2. The availability of unregistered designs in the metaverse
For a design to be protected, it is essential that it meets the condition of novelty.
Under both European and French law, a design is considered to be new if, at the date of filing of the application for registration or at the date of ownership claimed, no design has been disclosed. According to article 11 (2) of the Council Regulation (EC) on Community designs “a design shall be deemed to have been made available to the public within the Community if it has been published, exhibited, used in trade or otherwise disclosed in such a way that, in the normal course of business, these events could reasonably have become known to the circles specialized in the sector concerned, operating within the Community. The design shall not, however, be deemed to have been made available to the public for the sole reason that it has been disclosed to a third person under explicit or implicit conditions of confidentiality”.
When a luxury house suggests new designs on the metaverse, is it disclosure ?
From a certain perspective, metaverse is a world without any borders where individuals can have access to a bunch of different goods or services.

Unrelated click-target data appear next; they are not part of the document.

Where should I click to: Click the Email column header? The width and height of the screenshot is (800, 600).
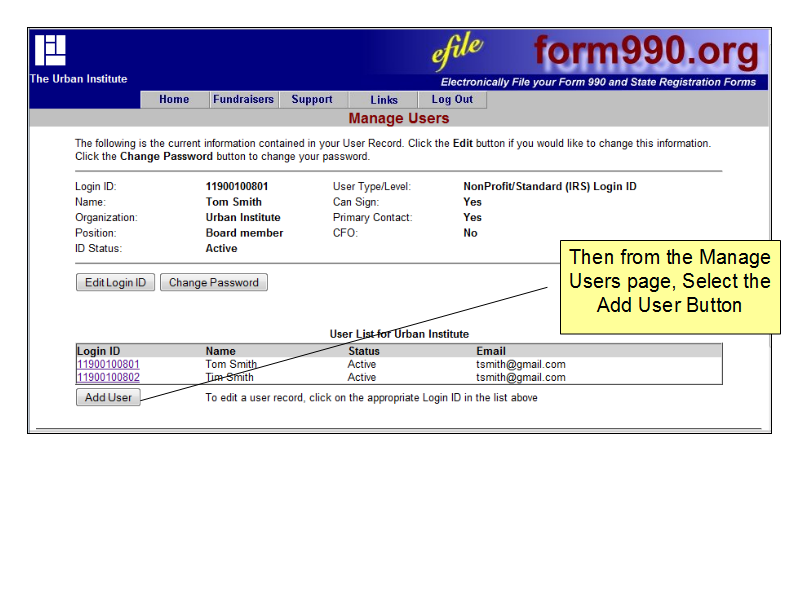tap(491, 351)
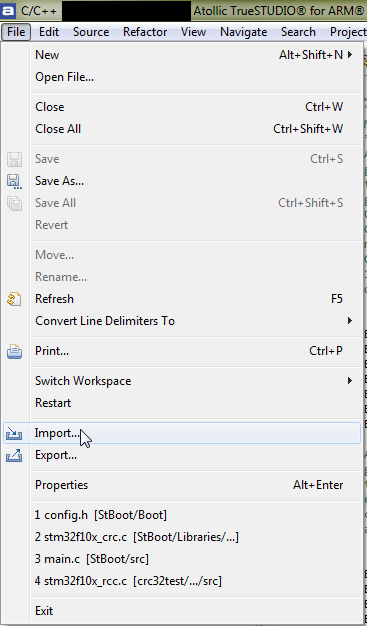The height and width of the screenshot is (626, 367).
Task: Click the Save As floppy disk icon
Action: click(14, 181)
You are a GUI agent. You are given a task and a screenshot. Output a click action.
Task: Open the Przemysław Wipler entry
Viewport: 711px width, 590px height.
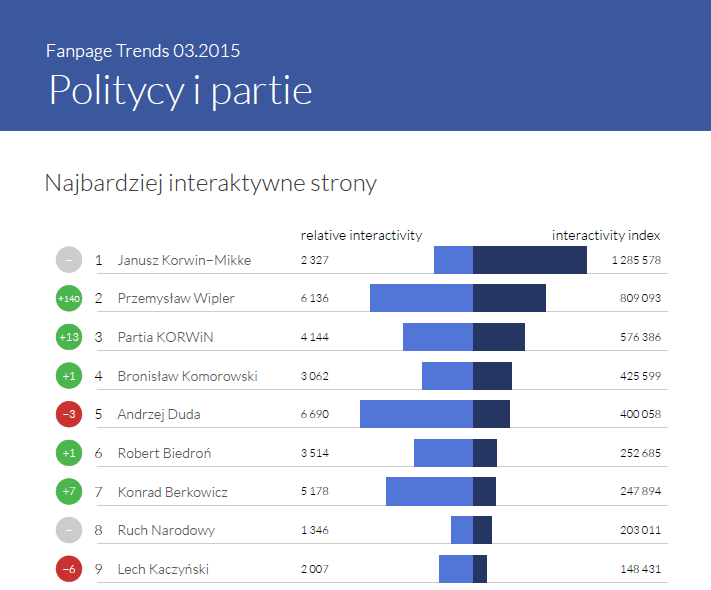pos(176,299)
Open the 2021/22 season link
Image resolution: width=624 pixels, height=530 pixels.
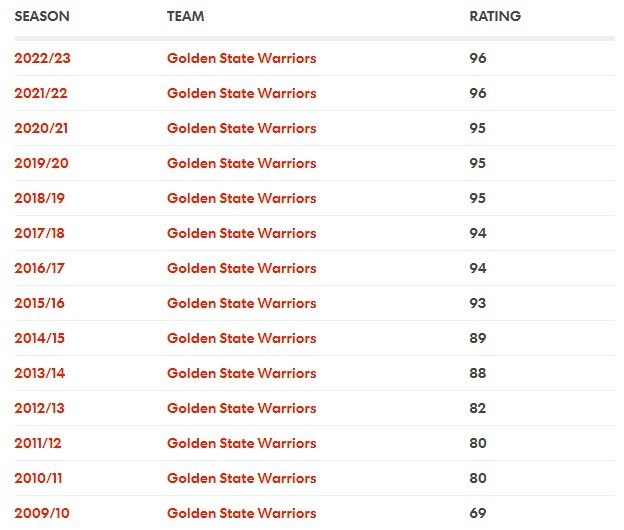[x=42, y=93]
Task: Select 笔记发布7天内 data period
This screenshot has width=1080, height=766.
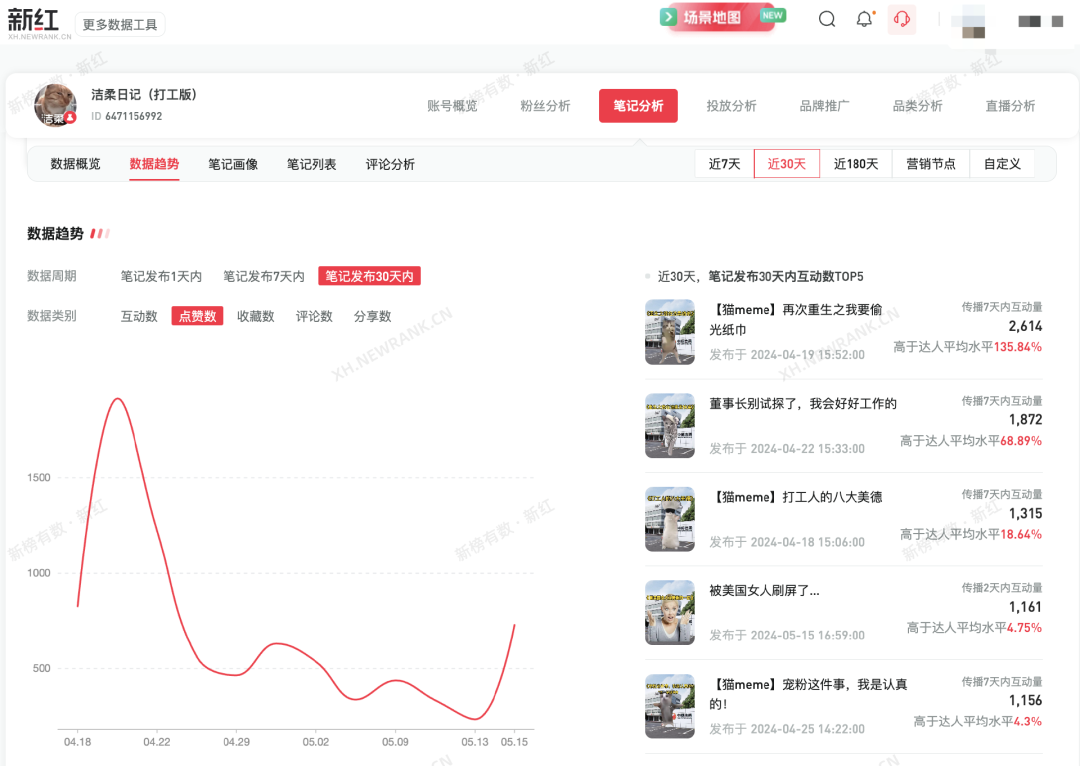Action: click(x=264, y=276)
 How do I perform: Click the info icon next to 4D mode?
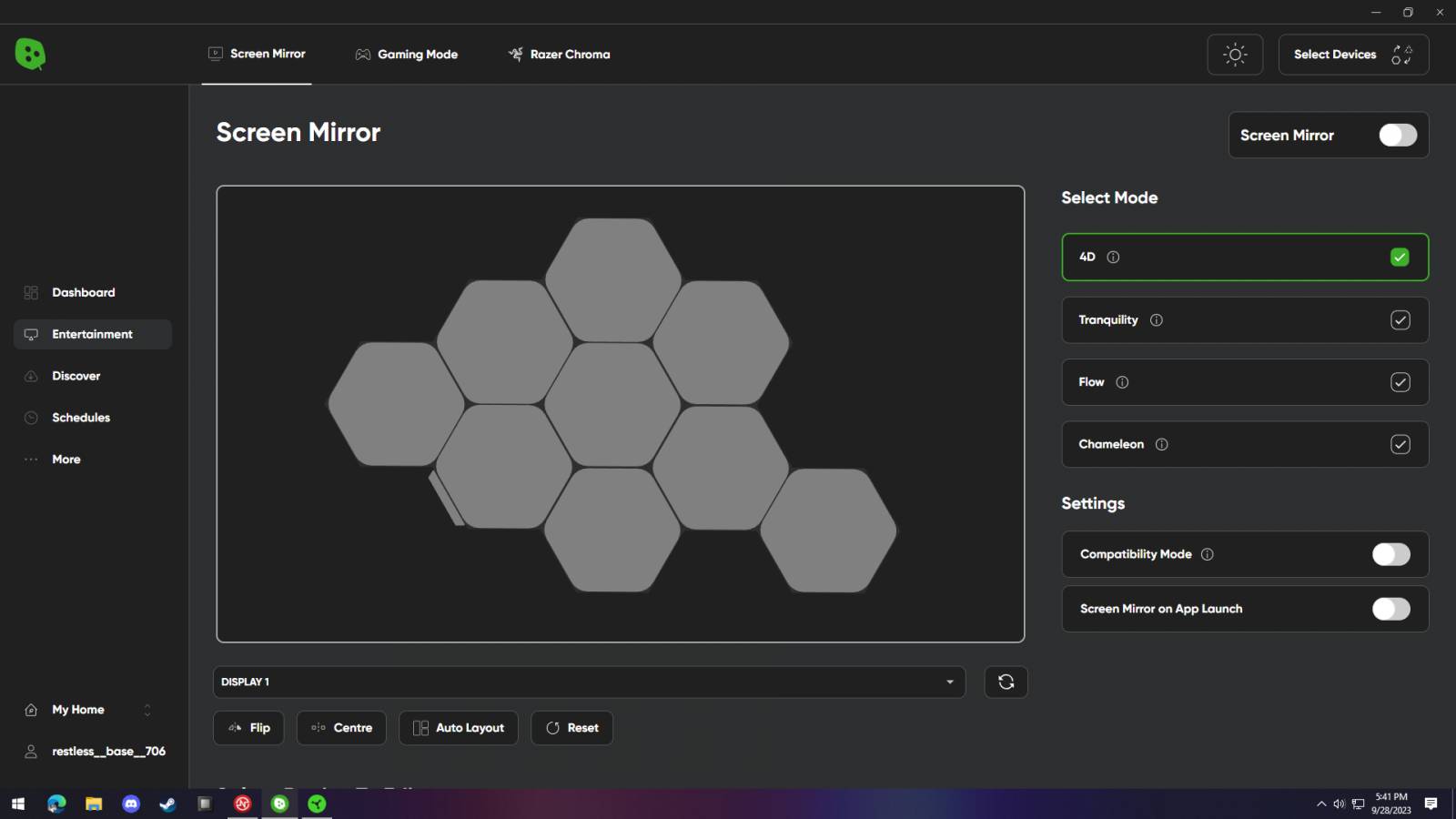1111,257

Consequently, when a company or an individual publishes or exposes a design in the metaverse, the notion of novelty is undermined. So far, there has been no clear answer concerning this question. This question also induces another one: does the uploading of new creations in the metaverse give rise to unregistered design rights in certain territories, such as the United Kingdom?
3. Protection of designs in the virtual world
The last issue raised by the EUIPO concerns the protection of designs in the virtual world.
In fact, one of issues that may be considered is whether products in the metaverse meet the same definition as a product in the real world.
Article 3 of the Council Regulation (EC) on Community designs enounces that a “product means any industrial or handicraft item, including inter alia parts intended to be assembled into a complex product, packaging, get-up, graphic symbols and typographic typefaces, but excluding computer programs”.
A handicraft item is a product made in one-off pieces or in a small series of pieces. It requires the knowledge and skill of one or more craftsmen.
Therefore, some will argue that a product in the metaverse cannot be considered as a handicraft or industrial product.
The EUIPO’s response on this issue does not provide any clear answer due to the lack of case law on the matter. As a matter of fact, it is difficult to say that digital designs are industrial or handicraft items. Nonetheless, the EUIPO accepts digital designs, which are generally classified in class 14-04 of the Locarno classification (such as “icons (for computers)”). Hence, we could completely envision the extension of this class or alternatively, the possibility to add the virtual version of goods in their traditional class (such as class 2 for clothing).
The metaverse is the technology of the moment. However, it raises numerous questions, particularly in relation to designs as to the use of products, their availability and protection within the metaverse. Although the EUIPO gave us some answers as to the use of a product within the metaverse, most of the answers will come with case law.